The Chassidim Shul served as a place of worship and study and other activities of Chabad-Lubavitch. It was famous for its Shabbat farbrengens and extraordinary Chassidic joy and dancing on Simchat Torah.

Almost every Rabbi who is today a congregational leader was once a young man or a bochur at the Chassidim Shul. In retrospect “that little shul in Yeoville” has proven to be a powerful engine that changed the face of Jewish South Africa. It brought Yiddishkeit, Lubavitch and the Rebbe into the hearts of literally thousands of Jews through the establishment of more than a dozen Chabad shuls in Johannesburg, Natal and the Cape.

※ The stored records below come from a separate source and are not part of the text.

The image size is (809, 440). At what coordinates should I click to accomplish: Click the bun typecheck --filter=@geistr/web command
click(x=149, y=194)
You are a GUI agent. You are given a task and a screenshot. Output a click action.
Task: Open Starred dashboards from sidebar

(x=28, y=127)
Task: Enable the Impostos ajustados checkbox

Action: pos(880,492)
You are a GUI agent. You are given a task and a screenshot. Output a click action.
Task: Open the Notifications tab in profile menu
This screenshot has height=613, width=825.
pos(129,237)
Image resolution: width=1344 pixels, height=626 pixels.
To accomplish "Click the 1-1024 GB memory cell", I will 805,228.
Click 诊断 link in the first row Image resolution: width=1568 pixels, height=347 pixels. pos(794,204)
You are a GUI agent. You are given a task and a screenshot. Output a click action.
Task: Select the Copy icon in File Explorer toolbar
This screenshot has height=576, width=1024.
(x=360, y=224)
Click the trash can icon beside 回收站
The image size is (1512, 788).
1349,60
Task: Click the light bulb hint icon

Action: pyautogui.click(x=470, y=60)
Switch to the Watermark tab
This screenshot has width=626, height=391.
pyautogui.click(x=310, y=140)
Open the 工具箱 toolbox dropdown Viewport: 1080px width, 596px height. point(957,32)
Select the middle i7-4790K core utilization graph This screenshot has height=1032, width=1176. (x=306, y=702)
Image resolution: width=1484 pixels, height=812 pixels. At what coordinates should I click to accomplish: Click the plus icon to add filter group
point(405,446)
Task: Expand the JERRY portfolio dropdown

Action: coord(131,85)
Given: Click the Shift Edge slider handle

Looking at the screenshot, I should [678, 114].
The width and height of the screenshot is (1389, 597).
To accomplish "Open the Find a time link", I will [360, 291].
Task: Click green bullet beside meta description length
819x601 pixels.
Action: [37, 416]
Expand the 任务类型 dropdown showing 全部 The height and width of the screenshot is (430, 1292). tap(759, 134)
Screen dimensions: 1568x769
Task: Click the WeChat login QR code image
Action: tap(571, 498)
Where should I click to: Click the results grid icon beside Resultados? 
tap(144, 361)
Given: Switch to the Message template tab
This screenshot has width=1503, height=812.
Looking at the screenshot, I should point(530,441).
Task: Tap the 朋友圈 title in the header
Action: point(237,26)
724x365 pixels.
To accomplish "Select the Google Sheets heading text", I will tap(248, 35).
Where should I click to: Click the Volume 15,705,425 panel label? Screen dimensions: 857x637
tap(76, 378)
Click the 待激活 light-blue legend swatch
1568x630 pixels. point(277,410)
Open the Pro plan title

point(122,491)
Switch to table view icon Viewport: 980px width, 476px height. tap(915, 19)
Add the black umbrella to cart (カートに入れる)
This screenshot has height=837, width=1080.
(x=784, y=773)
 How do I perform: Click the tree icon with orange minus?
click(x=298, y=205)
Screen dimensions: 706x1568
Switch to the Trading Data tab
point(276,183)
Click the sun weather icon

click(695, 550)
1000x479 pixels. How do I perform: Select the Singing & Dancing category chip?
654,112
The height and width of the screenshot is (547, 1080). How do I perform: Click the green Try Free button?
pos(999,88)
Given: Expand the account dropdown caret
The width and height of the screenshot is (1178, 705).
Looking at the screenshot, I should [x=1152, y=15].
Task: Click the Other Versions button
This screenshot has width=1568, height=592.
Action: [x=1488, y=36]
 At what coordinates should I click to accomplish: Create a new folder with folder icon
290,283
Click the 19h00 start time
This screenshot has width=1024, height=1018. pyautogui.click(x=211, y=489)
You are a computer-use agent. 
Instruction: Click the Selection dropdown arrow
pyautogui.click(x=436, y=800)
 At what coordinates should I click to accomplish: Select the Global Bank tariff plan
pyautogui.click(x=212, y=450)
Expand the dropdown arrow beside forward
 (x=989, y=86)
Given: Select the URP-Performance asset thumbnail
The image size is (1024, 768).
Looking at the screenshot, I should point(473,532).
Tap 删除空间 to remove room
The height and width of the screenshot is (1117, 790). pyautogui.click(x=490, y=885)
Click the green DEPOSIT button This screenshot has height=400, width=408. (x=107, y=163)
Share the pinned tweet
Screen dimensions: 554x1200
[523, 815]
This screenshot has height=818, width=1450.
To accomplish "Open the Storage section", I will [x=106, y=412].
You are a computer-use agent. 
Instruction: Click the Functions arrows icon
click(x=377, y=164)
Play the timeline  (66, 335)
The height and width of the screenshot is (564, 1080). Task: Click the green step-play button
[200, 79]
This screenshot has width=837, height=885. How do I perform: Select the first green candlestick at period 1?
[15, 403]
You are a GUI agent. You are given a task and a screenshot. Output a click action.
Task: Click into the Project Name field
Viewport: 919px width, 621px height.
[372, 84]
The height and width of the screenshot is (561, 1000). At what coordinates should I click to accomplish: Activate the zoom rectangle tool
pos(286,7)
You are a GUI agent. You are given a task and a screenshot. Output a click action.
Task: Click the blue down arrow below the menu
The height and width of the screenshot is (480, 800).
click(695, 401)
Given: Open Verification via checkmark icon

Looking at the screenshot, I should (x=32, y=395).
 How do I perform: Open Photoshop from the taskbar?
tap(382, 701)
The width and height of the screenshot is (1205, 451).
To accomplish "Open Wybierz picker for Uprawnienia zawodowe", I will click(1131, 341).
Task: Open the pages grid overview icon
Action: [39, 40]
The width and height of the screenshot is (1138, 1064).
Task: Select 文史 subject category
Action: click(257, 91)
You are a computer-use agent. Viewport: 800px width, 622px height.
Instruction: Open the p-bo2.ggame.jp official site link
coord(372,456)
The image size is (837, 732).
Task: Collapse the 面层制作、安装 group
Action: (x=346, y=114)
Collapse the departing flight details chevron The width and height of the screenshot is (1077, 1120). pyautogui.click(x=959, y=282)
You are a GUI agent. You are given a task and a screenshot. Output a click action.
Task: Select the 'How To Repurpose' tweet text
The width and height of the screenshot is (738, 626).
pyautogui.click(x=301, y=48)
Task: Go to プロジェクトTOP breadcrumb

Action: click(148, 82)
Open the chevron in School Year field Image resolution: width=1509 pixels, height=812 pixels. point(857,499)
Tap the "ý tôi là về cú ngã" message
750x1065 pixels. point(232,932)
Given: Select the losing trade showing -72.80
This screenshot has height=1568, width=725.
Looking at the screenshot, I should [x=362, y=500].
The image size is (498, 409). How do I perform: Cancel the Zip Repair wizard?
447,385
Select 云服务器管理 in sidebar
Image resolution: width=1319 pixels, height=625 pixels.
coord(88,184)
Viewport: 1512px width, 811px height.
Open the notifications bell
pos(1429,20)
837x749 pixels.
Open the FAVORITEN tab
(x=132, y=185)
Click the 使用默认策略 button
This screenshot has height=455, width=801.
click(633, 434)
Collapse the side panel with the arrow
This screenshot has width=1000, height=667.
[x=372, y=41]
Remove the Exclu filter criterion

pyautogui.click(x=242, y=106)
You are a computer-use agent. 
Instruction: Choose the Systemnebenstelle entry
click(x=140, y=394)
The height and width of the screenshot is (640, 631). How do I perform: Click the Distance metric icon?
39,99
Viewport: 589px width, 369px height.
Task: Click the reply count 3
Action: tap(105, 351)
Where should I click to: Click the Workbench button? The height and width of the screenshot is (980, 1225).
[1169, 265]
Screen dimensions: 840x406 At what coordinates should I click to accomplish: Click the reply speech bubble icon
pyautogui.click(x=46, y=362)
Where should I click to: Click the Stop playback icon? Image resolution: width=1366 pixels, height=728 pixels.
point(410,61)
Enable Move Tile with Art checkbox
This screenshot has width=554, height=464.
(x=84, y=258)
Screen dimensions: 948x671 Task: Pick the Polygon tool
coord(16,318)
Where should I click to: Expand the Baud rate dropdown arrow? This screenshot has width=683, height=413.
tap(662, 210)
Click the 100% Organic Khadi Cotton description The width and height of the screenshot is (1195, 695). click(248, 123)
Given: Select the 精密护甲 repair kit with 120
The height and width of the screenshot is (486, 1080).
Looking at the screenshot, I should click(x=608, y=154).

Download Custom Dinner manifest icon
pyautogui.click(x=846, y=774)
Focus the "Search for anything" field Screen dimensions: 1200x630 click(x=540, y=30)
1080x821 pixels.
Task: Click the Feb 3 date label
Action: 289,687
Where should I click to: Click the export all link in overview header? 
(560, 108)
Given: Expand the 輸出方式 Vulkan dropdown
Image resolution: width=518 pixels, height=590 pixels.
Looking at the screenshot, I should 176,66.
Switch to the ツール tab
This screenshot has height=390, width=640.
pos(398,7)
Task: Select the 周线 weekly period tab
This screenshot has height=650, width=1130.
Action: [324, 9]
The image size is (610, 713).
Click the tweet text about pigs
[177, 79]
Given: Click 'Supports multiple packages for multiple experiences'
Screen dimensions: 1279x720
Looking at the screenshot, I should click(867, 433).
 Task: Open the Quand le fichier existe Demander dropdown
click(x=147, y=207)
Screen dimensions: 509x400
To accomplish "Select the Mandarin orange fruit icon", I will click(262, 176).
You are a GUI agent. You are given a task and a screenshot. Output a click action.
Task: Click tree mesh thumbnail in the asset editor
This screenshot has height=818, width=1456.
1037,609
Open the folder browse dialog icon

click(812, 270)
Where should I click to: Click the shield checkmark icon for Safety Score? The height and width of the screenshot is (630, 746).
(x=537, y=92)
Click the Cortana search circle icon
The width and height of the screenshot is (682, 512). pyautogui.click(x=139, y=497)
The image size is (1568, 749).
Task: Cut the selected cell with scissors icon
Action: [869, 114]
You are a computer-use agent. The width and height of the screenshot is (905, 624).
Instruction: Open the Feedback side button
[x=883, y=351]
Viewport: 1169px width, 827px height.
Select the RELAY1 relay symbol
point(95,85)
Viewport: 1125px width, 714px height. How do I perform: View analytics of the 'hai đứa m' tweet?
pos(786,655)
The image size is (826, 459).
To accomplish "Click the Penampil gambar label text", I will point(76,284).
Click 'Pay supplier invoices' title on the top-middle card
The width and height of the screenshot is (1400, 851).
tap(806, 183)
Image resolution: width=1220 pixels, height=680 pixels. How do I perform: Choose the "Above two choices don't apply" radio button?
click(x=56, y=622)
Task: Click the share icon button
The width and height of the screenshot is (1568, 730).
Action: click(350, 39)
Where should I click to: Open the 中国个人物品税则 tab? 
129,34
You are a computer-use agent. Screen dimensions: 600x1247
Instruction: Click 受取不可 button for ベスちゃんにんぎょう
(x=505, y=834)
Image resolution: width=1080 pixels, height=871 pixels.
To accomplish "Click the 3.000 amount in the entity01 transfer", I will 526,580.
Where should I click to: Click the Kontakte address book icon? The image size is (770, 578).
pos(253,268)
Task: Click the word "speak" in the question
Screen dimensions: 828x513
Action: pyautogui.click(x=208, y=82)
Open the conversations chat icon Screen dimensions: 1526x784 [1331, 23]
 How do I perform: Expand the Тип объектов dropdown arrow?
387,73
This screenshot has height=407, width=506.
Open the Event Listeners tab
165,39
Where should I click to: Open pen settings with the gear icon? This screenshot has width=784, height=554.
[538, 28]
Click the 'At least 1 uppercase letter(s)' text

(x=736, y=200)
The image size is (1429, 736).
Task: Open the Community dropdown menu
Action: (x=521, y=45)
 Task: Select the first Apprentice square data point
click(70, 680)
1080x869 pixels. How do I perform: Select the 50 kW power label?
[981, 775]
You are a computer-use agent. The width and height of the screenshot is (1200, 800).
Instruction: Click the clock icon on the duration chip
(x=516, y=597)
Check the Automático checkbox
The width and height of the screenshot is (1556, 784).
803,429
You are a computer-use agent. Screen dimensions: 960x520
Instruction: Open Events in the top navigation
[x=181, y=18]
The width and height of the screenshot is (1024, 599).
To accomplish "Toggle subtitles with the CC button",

Sadly, with the change in demographics in Yeoville it is no longer in use as a Synagogue.

Design
A beautiful building, Chassidim Shul's modern and distinctive design was ahead of its time:

It is notable externally for its vigorous, sculptural nature. The roof is a heavy V-shape protecting the simple shape of the building which consists of an enclosure by screens of different density and transparency – warm-coloured stone and modelled grilles and facings in terrazzo by the sculptor Eduardo Villa.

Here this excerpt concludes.